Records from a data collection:
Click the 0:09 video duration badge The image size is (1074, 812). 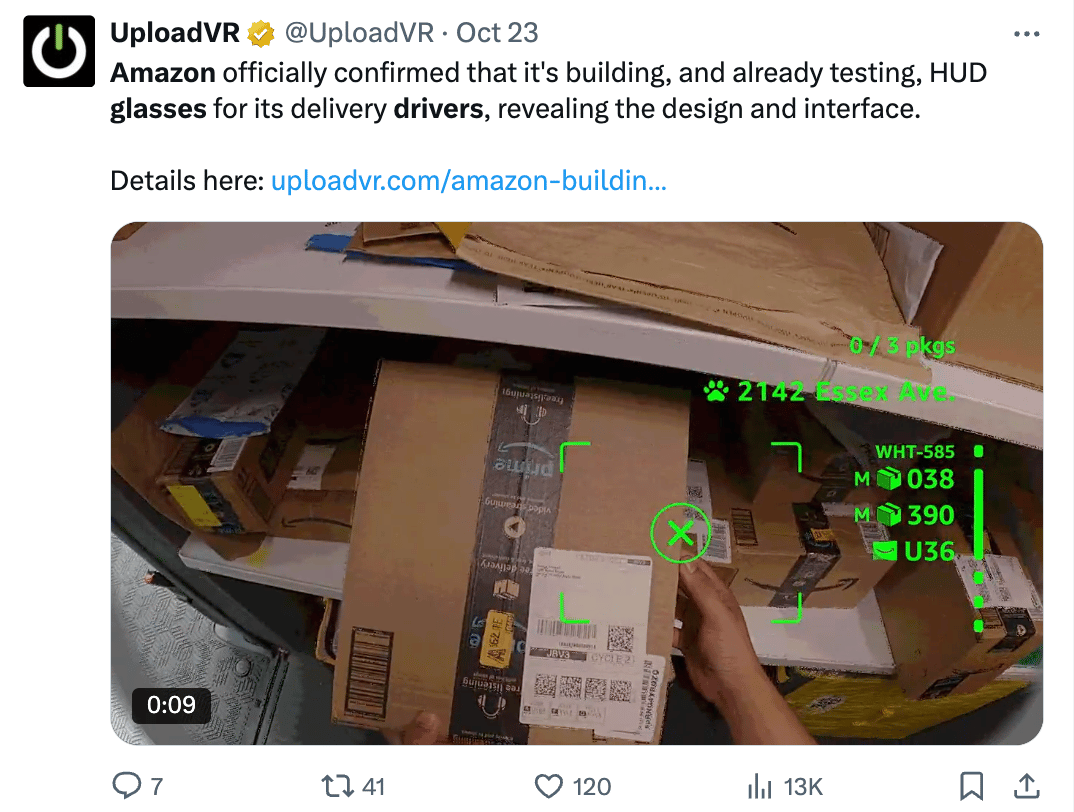[171, 704]
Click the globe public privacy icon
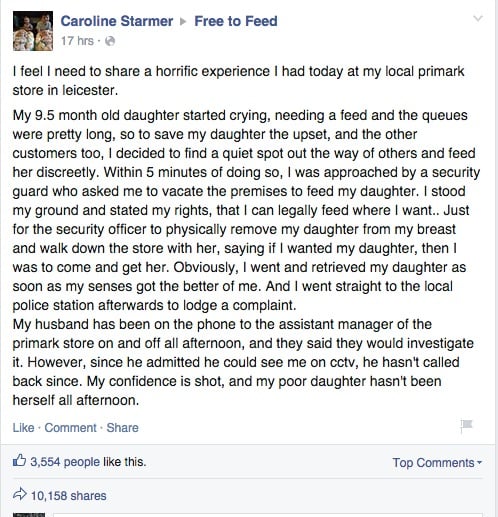 click(x=110, y=41)
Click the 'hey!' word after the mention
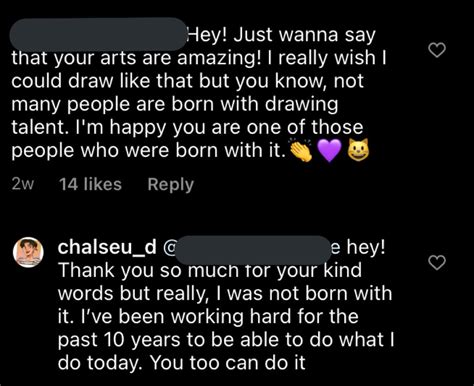This screenshot has height=386, width=474. (366, 248)
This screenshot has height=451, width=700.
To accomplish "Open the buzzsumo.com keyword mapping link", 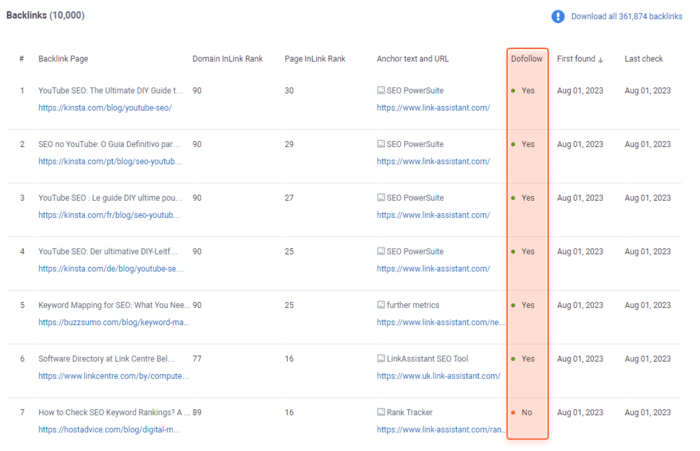I will coord(114,322).
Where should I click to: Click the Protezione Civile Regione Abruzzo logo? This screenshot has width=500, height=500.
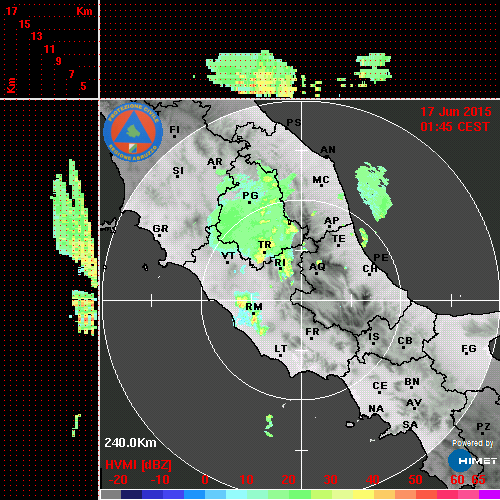pyautogui.click(x=133, y=133)
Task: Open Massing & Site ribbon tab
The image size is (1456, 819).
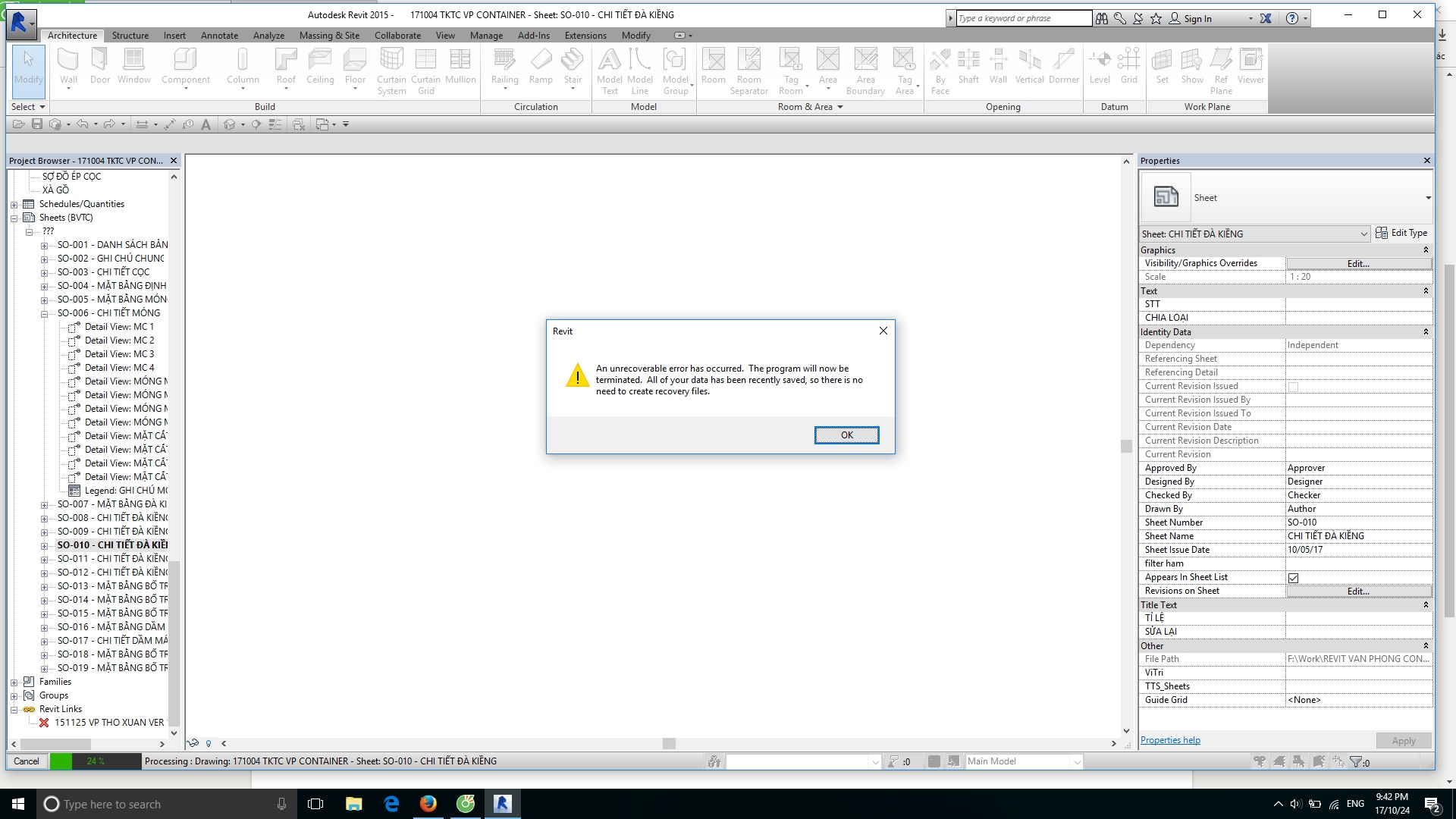Action: (329, 35)
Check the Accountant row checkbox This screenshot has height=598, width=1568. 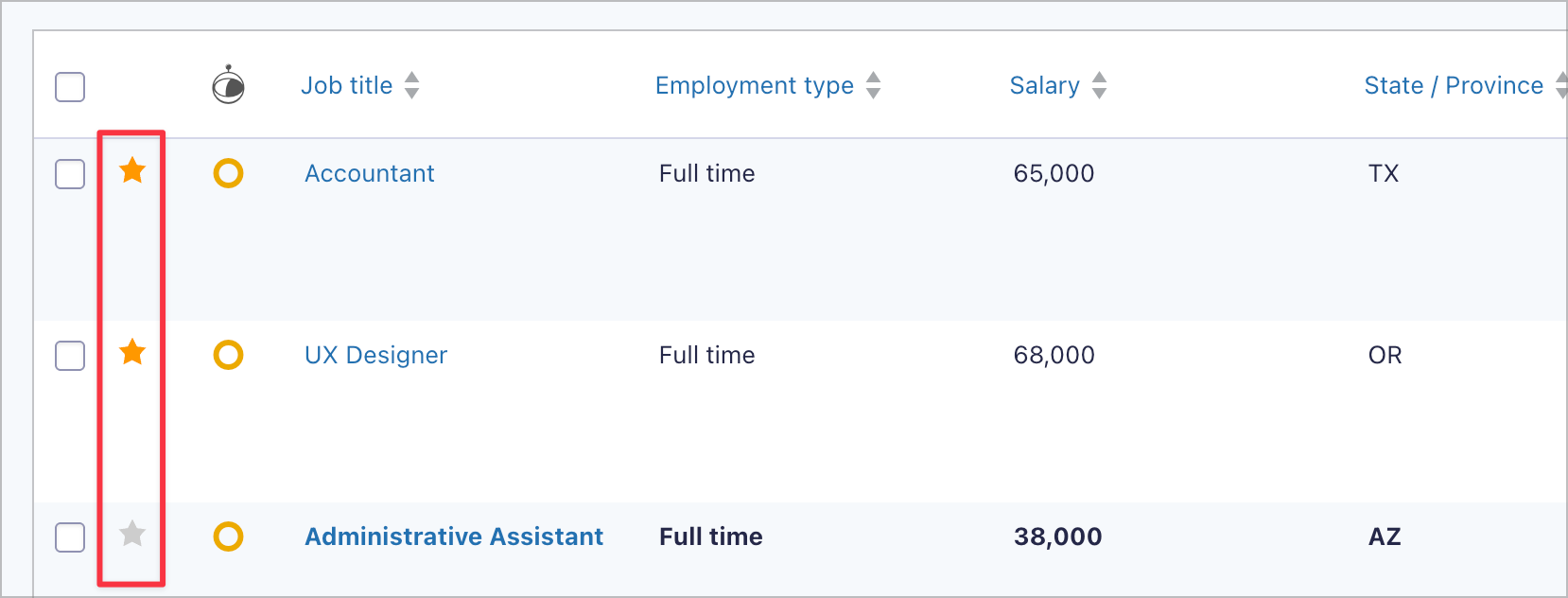click(70, 174)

Direction:
Render everything in the material from the line containing "Click the globe public privacy icon" down to the line containing "This screenshot has height=386, width=474." as a JSON list of strings, one string per line with blank lines omitted. Leave the pictures out.

Answer to this problem:
[
  "Click the globe public privacy icon",
  " click(x=110, y=41)",
  "Click the 'hey!' word after the mention",
  "This screenshot has height=386, width=474. (366, 248)"
]